這些老物件都沒有文物價值,沈繼光看重的是它們的脾性。這些“老物件”大多有數十年或上百年歷史,散落在村落人家的旮旯里。它們曾與人朝夕相處,經人手多年摩挲后,浸透汗水,外表的色澤像玉器的包漿,有溫暖的潤光。
這些生活和勞動用品正在或已經被淘汰,同時被淘汰的還有中國社會不能復現的生存形態、生活方式。
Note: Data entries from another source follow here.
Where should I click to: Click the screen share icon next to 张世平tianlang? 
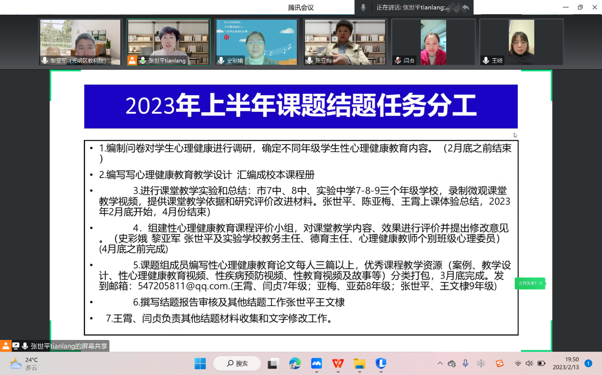coord(131,61)
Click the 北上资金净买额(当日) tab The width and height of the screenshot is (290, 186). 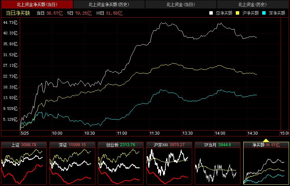pyautogui.click(x=37, y=4)
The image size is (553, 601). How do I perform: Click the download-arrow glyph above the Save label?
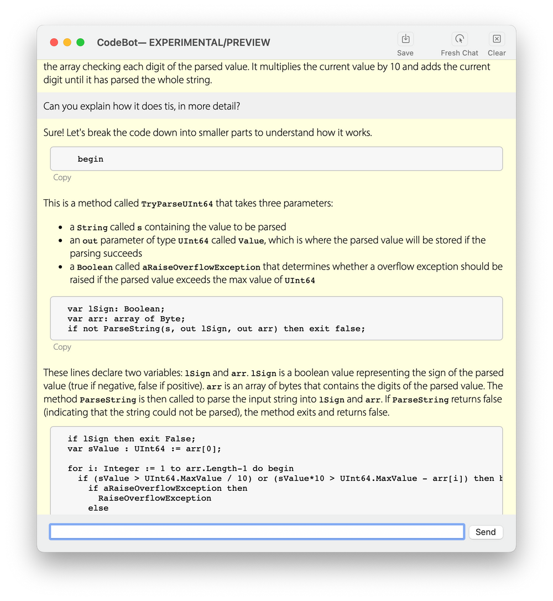(405, 38)
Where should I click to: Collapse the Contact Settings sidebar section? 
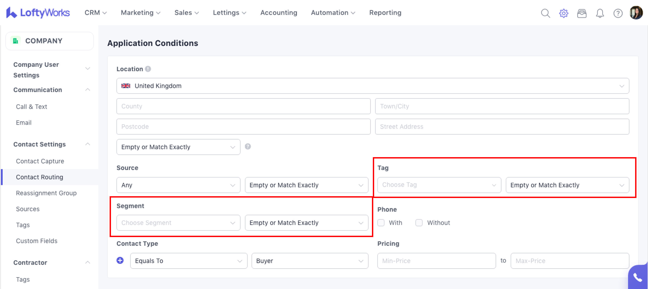(x=88, y=144)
這不是時髦的話題,也不具有公共性。當天來聽講座的觀眾多是老人。在沈繼光和嘉賓上臺前,坐在前排的幾位北京老頭老太太聊起天來。“您今天打哪來?”“我從胡同后面竄出來的,沒跟你們一起。”這幾位北京老人業已退休,是“講座動物”—哪里有免費的講座,就帶著水壺趕過來。他們去過不少名家講座,易中天、于丹,他們都見過真容。
一位老先生談起當天的講座,說不知道主講是什么人,邀請的嘉賓會不會講。主講當然是沈繼光,他邀請的嘉賓社會科學院文學研究所的趙園,著有《地之子》,研究文學、知識分子與鄉村關系;另一位嘉賓是沈繼光的助理高萍,隨著他在全國各地農村跑,也是此書的作者之一。這幾位對聽眾來說都比較陌生,顯然不及易中天與于丹有名。等開講后,沈繼光興致勃勃地談起自己拍攝“老物件”的緣由,臺下的觀眾略為沉默,像不太感興趣。
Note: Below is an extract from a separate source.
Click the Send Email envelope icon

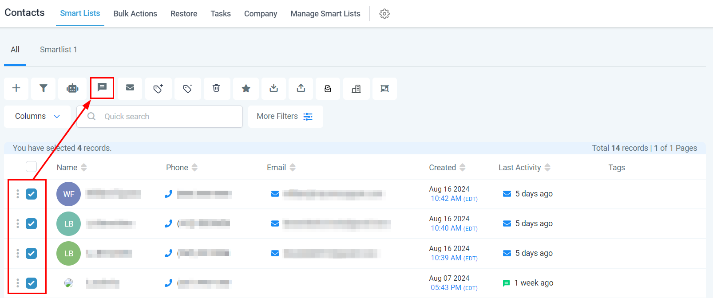click(x=130, y=88)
場面話說完,沈繼光干脆打開屏幕,放起自己書中的圖片,一幅幅講解。屏幕里有幀黑白相片,里頭是個普通的背簍。它被放在土地上,看起來沒有任何特別之處。沈繼光興致不減,介紹起來:這背簍上的背帶并不是布做的,而是物主的奶奶用自己頭發編出來的。物主已年近古稀,他奶奶早已過世,只有這縷頭發一直陪著兒孫背負重物。照片里,沈繼光讓背簍逆光,背帶上的毛梢清晰可辨,先人留下的遺物顯得溫暖。他談起中國人惜物的傳統,說:“木材也好,水也好,只有跟你發生了生命的聯系,你才會珍惜。這個我覺得挺好的。”
臺下的聽眾似乎并不買賬,那位坐在第一排的老先生甚至打起了呼嚕。身旁的老太太覺得尷尬,趕緊捅了捅他。老頭醒后又與周圍的伙伴聊起天來。他似乎沒聽沈繼光說了什么,反倒又談論起于丹來。他說:“咱不說深度,太深度也聽不懂,就說于丹那口才,是真好。”幾位老太太點頭附和。旁邊一位干脆站起身來,收拾好衣物,提起水壺,躬背撇腳地走出門去。